Melina Mara/The Washington Post
Opinion writer

House Democrats chose Nancy Pelosi today as their nominee for speaker, and perhaps most importantly, no one ran against her. She still needs to win over enough doubters in her caucus to prevail when the entire House votes, but she and the rest of the Democrats have broader questions to answer, too.

Among the most important: What is the ideological character of this new Democratic majority? Is it going to be riven by internal conflict the way Republicans have been in recent years? Is the left wing going to make itself as troublesome as the Freedom Caucus has been for the GOP?

There are indeed a number of high-profile progressive freshman Democrats, and they have arrived in Washington ready to push for influence that goes beyond their seniority, such as positions on key committees and platforms from which to both maintain a strong public voice and have a role in determining the party’s course. Which naturally leads to worries about whether they’ll have too much influence.

The New York Times describes the risk:

But by empowering newcomers like Ayanna Pressley of Massachusetts, Jahana Hayes of Connecticut, Alexandria Ocasio-Cortez of New York, Ilhan Omar of Minnesota and Ms. Tlaib, Ms. Pelosi risks creating a headache for herself down the road: a Democratic version of the House Freedom Caucus, the far-right group that consistently defies Republican leadership, making life difficult for Speaker Paul D. Ryan.

With Ms. Pelosi in their debt, the potential speaker may be giving voice to their dissatisfaction with mainstream Democrats, emboldening them as tensions between their midterm campaigns and the party establishment linger.

But there are important reasons the progressives are extremely unlikely to create the same kind of disruption that the Freedom Caucus and far-right members generally have created on the Republican side. It has to do with who these progressives are, and some basic differences between conservatism and liberalism.

To begin, you have to understand where a group within the larger caucus can exercise power. The most important point is when there’s a vote coming up on a bill that the leadership very much wants to pass, and the smaller group can threaten to withhold its support and thereby kill the bill if it doesn’t get the concessions it wants. Sometimes that means inserting something into the bill, and sometimes it means taking something out. Even the knowledge that it can happen is often enough to smother a bill in its infancy.

For instance, that’s how House conservatives have prevented comprehensive immigration reform from getting through Congress for years, even though the vast majority of the public favors it and even many in the Republican Party would like to see it enacted.

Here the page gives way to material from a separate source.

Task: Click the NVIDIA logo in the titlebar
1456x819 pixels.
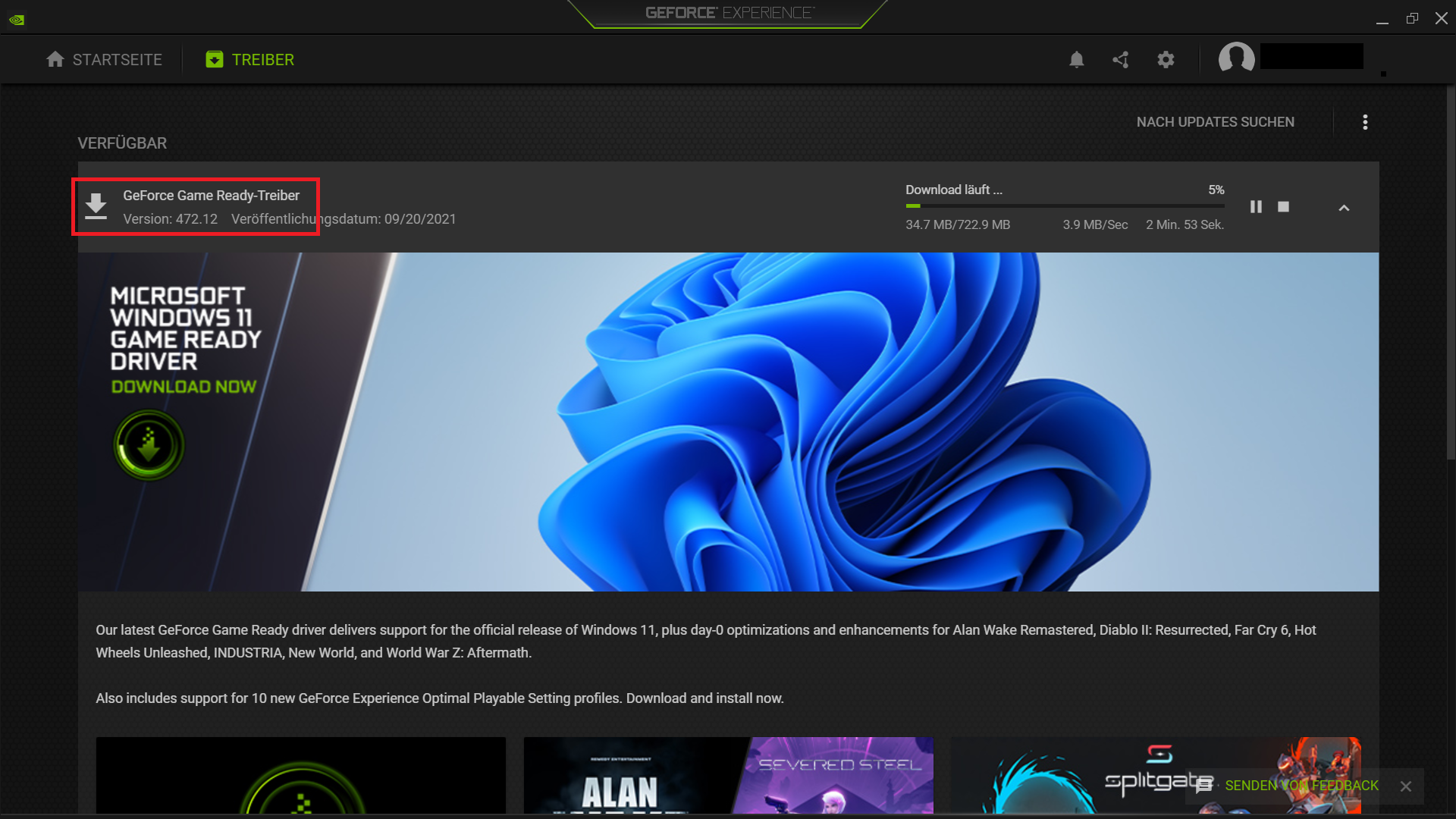Action: pyautogui.click(x=17, y=18)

On multiple occasions, comprehensive reform has passed the Senate by comfortable, filibuster-proof margins, only to die in the House because the ultraconservatives wouldn’t allow it. In other cases, the Freedom Caucus threatened to vote against spending bills and cause a government shutdown if they didn’t get concessions.

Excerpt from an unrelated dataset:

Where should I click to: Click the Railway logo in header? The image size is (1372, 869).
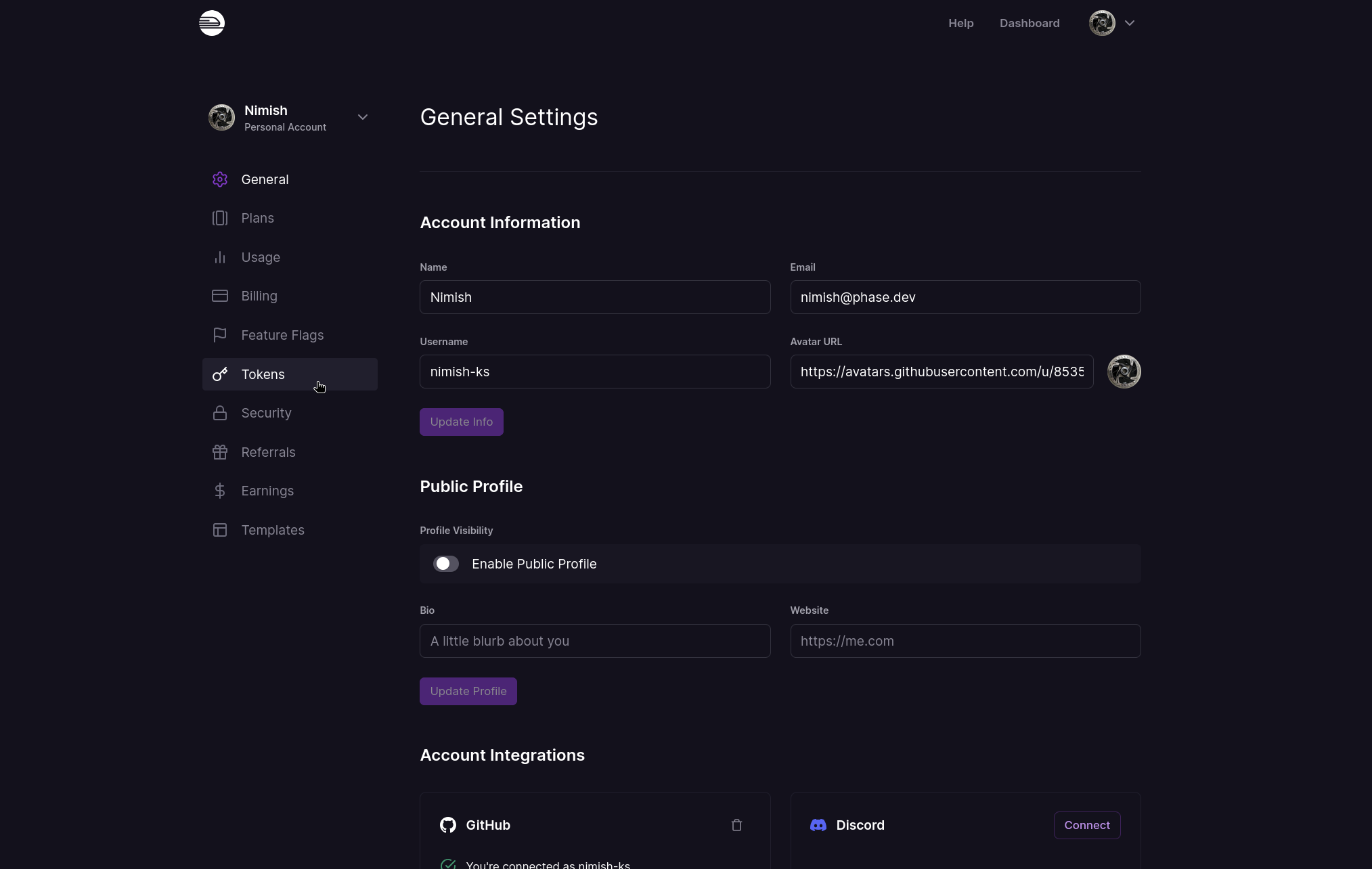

In theory, the Congressional Progressive Caucus, made up of the more liberal Democrats, could do the same thing. It has 77 members in the current Congress and will have more in the next, though not all of them are as progressive as you might expect.

But there’s a powerful reason they won’t: These are people who believe in government. That’s not true of the Freedom Caucus, which is made up in large part of members who came to Congress in the 2010 tea party wave and after, railing against the evil of government in all its forms. They’ll threaten to shut down the federal government because it doesn’t bother them too much if the government shuts down, except insofar as that might create a political problem. They came to Washington to break, not build, things.

The opposite is true of the progressives. They want government to do more and believe it plays a vital role in Americans’ lives; the idea of shutting it down over a budget dispute is abhorrent to them. That means they won’t exercise that veto power.

Something similar applies on other kinds of legislation. Because they care about policy, they tend to be pragmatic enough to be willing to take half a loaf if it’s a genuinely meaningful half. For instance, some (though not all that many) of the new members have called for Immigration and Customs Enforcement to be abolished and its responsibilities moved to other agencies. But imagine (in some future in which Democrats also controlled the Senate and the White House) that a package of reforms moved through the House that made serious changes to curb ICE’s abuses but didn’t go so far as shutting the agency down. Would the progressives say it was all or nothing and refuse to vote for the bill? No way.

That’s what happened with the Affordable Care Act: Progressives fought for things such as a public option and a Medicare buy-in, but when those provisions got stripped from the bill to keep centrist Democratic senators on board, the progressives voted for the bill anyway. It was too important.

I suspect that the progressives understand that the party is already moving left and will satisfy many of their substantive demands. They’ll keep pushing for even more, because that’s what their role is, to move the party as far as it can go and then try to get it to go even farther. But they’ll also be willing to bank wins when they’re available.

It wasn’t long ago that Republicans were known for their monolithic unity, their ability to march in lockstep at every key moment. Democrats, on the other hand, were fractious and contentious, unable to agree on anything (thus the cliched headline “Dems In Disarray!”). But in recent years, the opposite has been true for both parties: Republicans fight among themselves, and Democrats mostly stay together (in no small part because Pelosi is able to keep them together). The election of a new group of progressive members isn’t going to change things back.